§ QUOTED PASSAGE:
The Federal Street Church (established 1729) was a congregational unitarian church in Boston, Massachusetts. Organized in 1727, the originally presbyterian congregation changed in 1786 to "Congregationalism", then adopted the liberal theology of its fifth Senior Minister, William Ellery Channing, (1780-1842). For most of the 18th century the church was known as the Long Lane Meeting-House. In 1788, state leaders met in the relatively spacious building to determine Massachusetts' ratification of the United States Constitution. Thereafter the church renamed itself the Federal Street Church in honor of the event. In 1803, it called William Ellery Channing, (1780-1842), as its minister who defined "Unitarian Christianity" and launched the Unitarian movement, making the Federal Street Church one of the first to define itself as Unitarian.

The congregation began as a group of Scots-Irish Calvinists gathered in a converted barn on Long Lane in Boston on November 15, 1729. The inhospitable residents of Boston dubbed them derogatorily as “The Church of the Presbyterian Strangers,” and the name stuck. "Their first house of worship was a barn, which sufficed until they were able, in 1744, to build a neat wooden edifice. Governor Hancock presented the bell and vane which had belonged to the Old Brattle Street Meeting-house." "The Presbyterian was exchanged for the Congregational form of government, by a unanimous vote, August 6, 1786.

"It was the Federal St. Church where the Massachusetts convention congregated, when debating and deciding on the confederating constitution of the United States in 1788; and from that time, the name of the street was changed from Long Lane to Federal Street."

William Ellery Channing, (1780-1842), often known as "The Father of American Unitarianism", served as Senior Minister at the Federal Street Church from 1803 to 1842. Under his leadership the congregation prospered. To accommodate the crowds that Channing drew, the third meeting house, designed by the noted architect Charles Bulfinch, was built in 1809 on the Federal Street site. At the time, Bulfinch's design received mixed reviews. "The lightest and most graceful steeple in Boston is in Federal Street, of the Gothic order. We believe the Federal Street Church is the first attempt at this style of architecture in Massachusetts, and one of the first in the United States. It has great faults, and, indeed, few merits except the steeple."

§ SUPPLIED MATERIAL:

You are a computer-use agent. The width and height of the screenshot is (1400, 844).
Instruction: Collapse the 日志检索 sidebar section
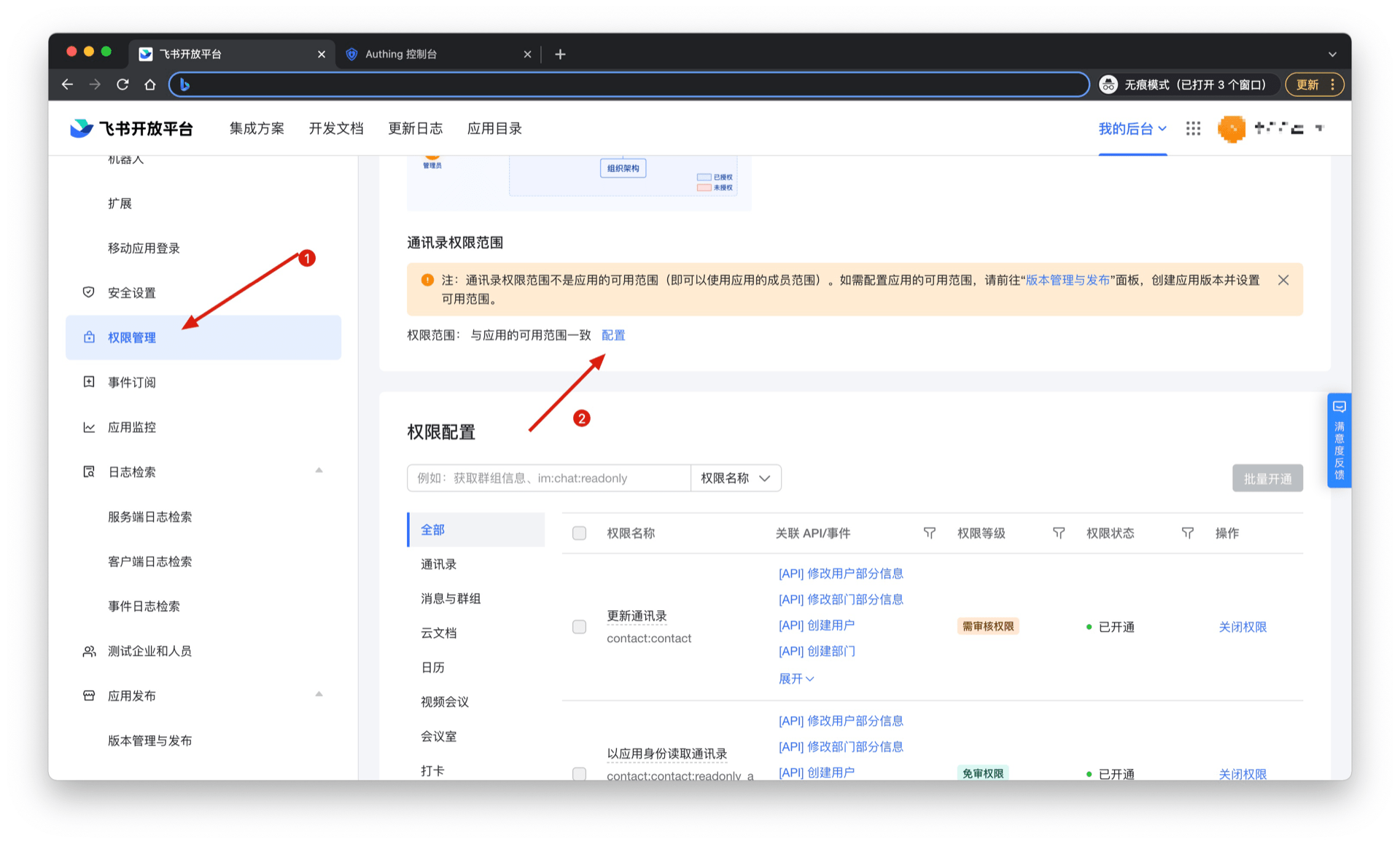319,471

§ PROBLEM:
Please retype the Federal Street Church passage above, everything from "The Federal Street Church (established" down to "itself as Unitarian.".

§ FULL OUTPUT:
The Federal Street Church (established 1729) was a congregational unitarian church in Boston, Massachusetts. Organized in 1727, the originally presbyterian congregation changed in 1786 to "Congregationalism", then adopted the liberal theology of its fifth Senior Minister, William Ellery Channing, (1780-1842). For most of the 18th century the church was known as the Long Lane Meeting-House. In 1788, state leaders met in the relatively spacious building to determine Massachusetts' ratification of the United States Constitution. Thereafter the church renamed itself the Federal Street Church in honor of the event. In 1803, it called William Ellery Channing, (1780-1842), as its minister who defined "Unitarian Christianity" and launched the Unitarian movement, making the Federal Street Church one of the first to define itself as Unitarian.